## TASK REQUIREMENTS
From the line that contains "Viewport: 479px width, 823px height." through the closing line of the entries, write out each line exactly; pictures stay out.

## TASK INPUTS

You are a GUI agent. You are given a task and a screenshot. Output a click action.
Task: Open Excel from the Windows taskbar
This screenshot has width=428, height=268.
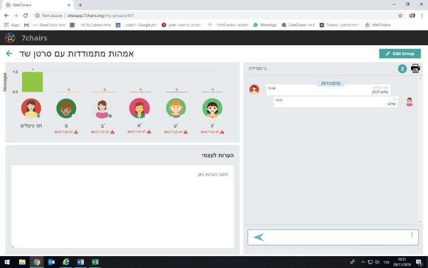[95, 262]
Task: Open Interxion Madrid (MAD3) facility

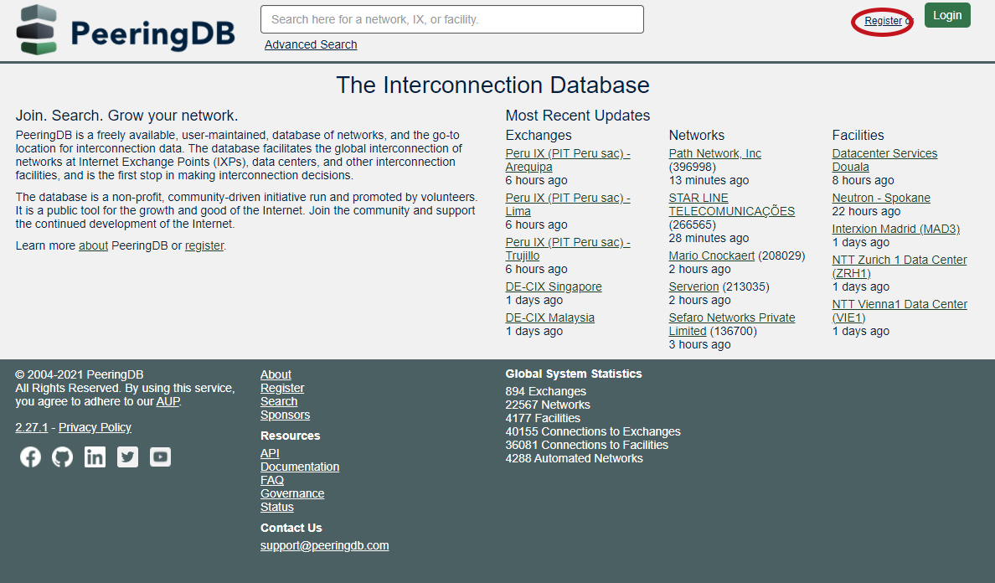Action: (895, 229)
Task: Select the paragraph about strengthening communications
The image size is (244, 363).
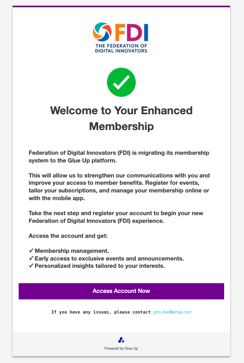Action: [119, 187]
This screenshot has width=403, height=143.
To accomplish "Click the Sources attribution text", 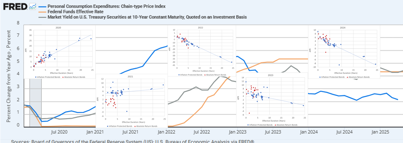I will click(x=132, y=141).
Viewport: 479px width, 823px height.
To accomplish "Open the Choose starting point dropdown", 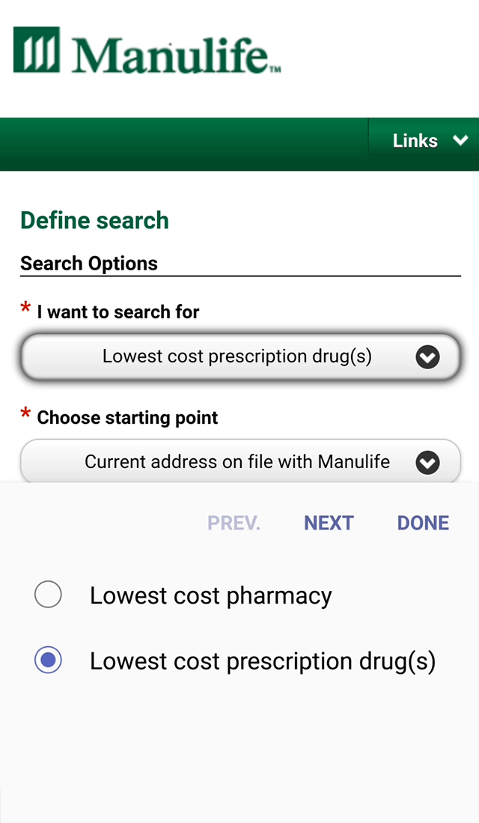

## TASK RESULT
Viewport: 479px width, 823px height.
To accomplish "Open the Choose starting point dropdown", 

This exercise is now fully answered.